As you undoubtedly know, keeping your money in a regular savings account in a Japanese bank is as fiscally productive as stuffing it in your futon – or keeping it in your tansu (wardrobe), as the locals like to say. In fact, with interest rates near zero, you'd actually make more money keeping your money in your futon if the inflation rate was bigger than the interest rate, but with deflation as it is right now that isn't going to happen.

Zero inflation has been a fact of Japanese banking life for longer than I care to remember, and one of the alternatives is foreign currency savings accounts. Back in 2004 we stashed a couple of million yen we received after cashing in our miserable insurance policy from then defunct Chiyoda Seimei (lost on that one) into a Citibank savings account in Australian dollars. At the time the interest rate was 4 percent and the exchange rate was ¥82.14 to one Australia dollar. The maturation period was one year, but each month you could extract whatever interest you made that month and turn it back into yen. The sticking point is that the exchange rate was fluctuating, so if the Australian dollar went up, you could make a little money, but if it was going down, you might want to wait until it bounced back.
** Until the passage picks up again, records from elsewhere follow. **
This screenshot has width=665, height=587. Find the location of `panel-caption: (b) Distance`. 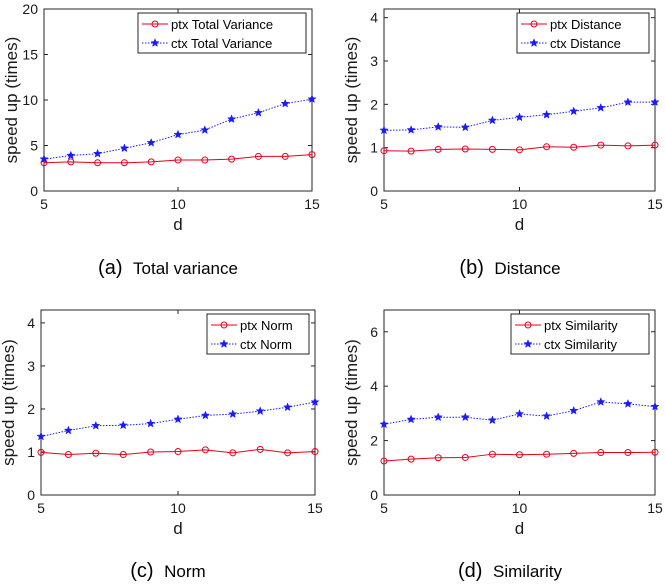

panel-caption: (b) Distance is located at coordinates (510, 268).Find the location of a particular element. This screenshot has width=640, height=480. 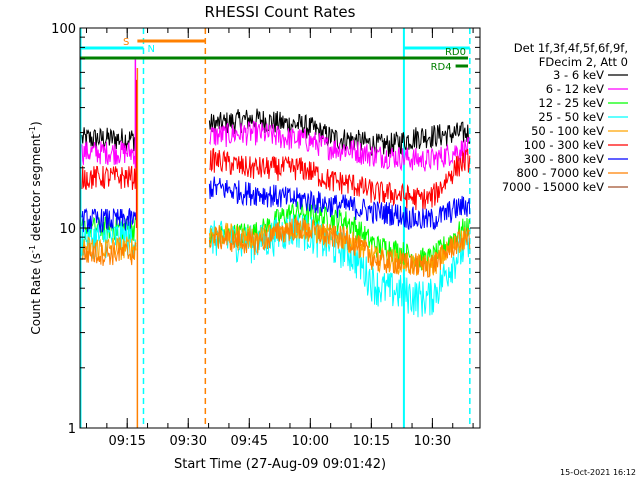

y-axis-label: Count Rate (s-1 detector segment-1) is located at coordinates (36, 228).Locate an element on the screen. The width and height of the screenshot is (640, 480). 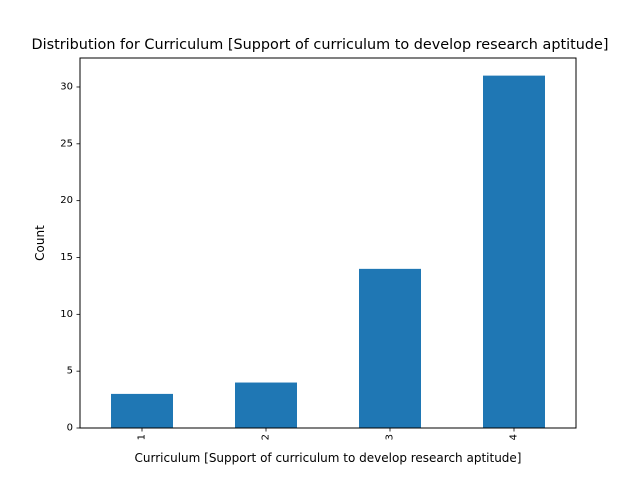
y-tick-label-20: 20 is located at coordinates (66, 200). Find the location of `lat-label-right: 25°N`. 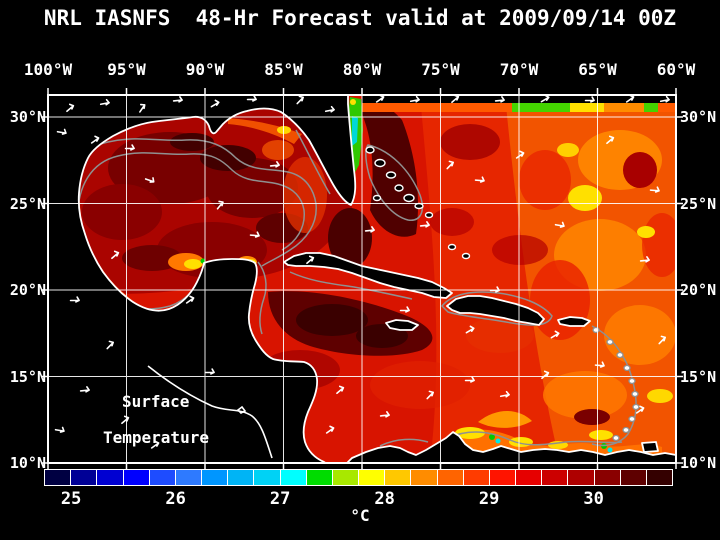

lat-label-right: 25°N is located at coordinates (698, 204).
Well, we waited . . . and waited and waited. During most of 2004, the Aussie dollar fluctuated between ¥74 and ¥79. By the time the account matured in February 2005 it was back to about 81. With the loss in the exchange rate and the accumulated interest all factored in, when we converted the money in the account back to yen, we ended up with just a little more than what we started with. One reason is that you don't really get ¥81, because Citibank takes one yen on each Australian dollar as a handling fee.